▶ _Description of the task_
Among the lines below, restate word for word only those from the line with "Task: Tap the" through the line with "Click the first", with both end lines kept.
*** Provided material Section Begins ***
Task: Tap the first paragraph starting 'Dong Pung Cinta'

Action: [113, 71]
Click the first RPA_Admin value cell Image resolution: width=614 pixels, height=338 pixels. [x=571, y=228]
*** Provided material Section Ends ***
*** Provided material Section Begins ***
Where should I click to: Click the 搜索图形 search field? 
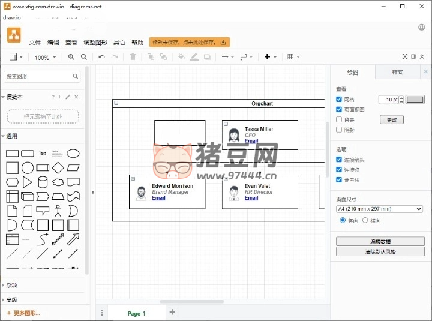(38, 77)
*** Provided material Section Ends ***
*** Provided material Section Begins ***
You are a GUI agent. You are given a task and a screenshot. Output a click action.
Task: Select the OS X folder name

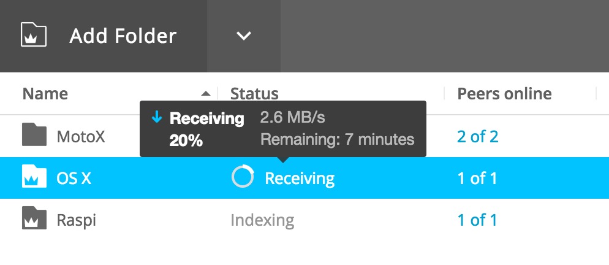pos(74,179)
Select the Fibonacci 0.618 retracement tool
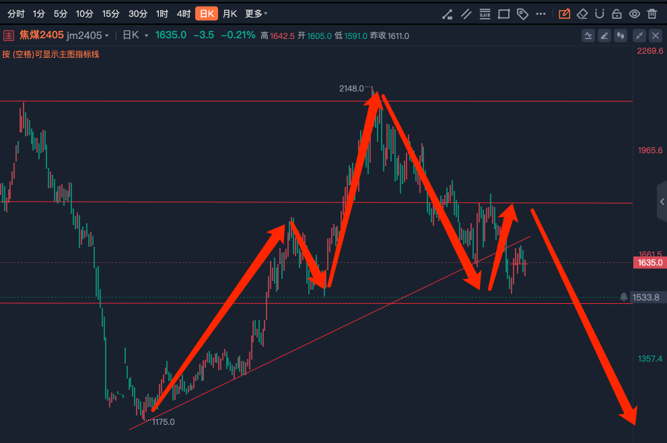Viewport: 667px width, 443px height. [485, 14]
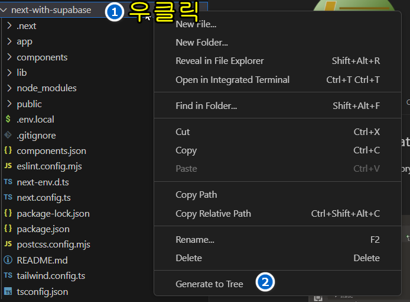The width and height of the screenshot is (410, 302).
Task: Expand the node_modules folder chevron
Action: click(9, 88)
*** Provided material Section Ends ***
▶ _Expected answer_
Task: Tap the first paragraph starting 'Dong Pung Cinta'

Action: [113, 71]
Click the first RPA_Admin value cell Image resolution: width=614 pixels, height=338 pixels. [x=571, y=228]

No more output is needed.